2. Shri K. Narasimhan, learned Advocate who has appeared on behalf of the assessee stated that no ROM is maintainable as no finality of the decision has been reached. He has pleaded for the rejection of the application for rectification of the mistakes.
3. We have heard both sides and gone through the facts and circumstances of this case. Before we proceed to decide the present ROM application, we feel that reproduction of the relevant provisions of law is every essential.
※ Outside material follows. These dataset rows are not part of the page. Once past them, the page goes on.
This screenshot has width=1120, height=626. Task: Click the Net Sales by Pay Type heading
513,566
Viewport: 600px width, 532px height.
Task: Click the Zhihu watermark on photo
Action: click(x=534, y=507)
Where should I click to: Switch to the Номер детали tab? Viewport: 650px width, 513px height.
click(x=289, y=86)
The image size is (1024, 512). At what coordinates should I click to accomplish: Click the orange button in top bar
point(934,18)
Section 129B is reproduced below :-
"(1) The Appellate Tribunal may, after giving the parties to the appeal, an opportunity of being heard, pass such orders thereon as it thinks fit, confirming, modifying or annulling the decision or order appealed against or may refer the case back to the authority which passed such decision or order with such directions as the Appellate Tribunal may think fit, for a fresh adjudication or decision, as the case may be, after taking additional evidence, if necessary.
(2) The Appellate Tribunal may, at any time within four years from the date of the order, with a view to rectifying any mistake apparent from the record amend any order passed by it under Sub-section (1) and shall make such amendments if the mistake is brought to its notice by the Collector of Customs or the other party to the appeal:
Provided that an amendment which has the effect of enhancing the assessment or reducing a refund or otherwise increasing the liability of the other party shall not be made under this sub-section, unless the Appellate Tribunal has given notice to him of its intention to do so and has allowed him a reasonable opportunity of being heard.
(3) The Appellate Tribunal shall send a copy of every order passed under this section to the Collector of Customs and the other party to the appeal.
(4) Save as otherwise provided in Section 130 or Section .130E, orders passed by the Appellate Tribunal on appeal shall be final."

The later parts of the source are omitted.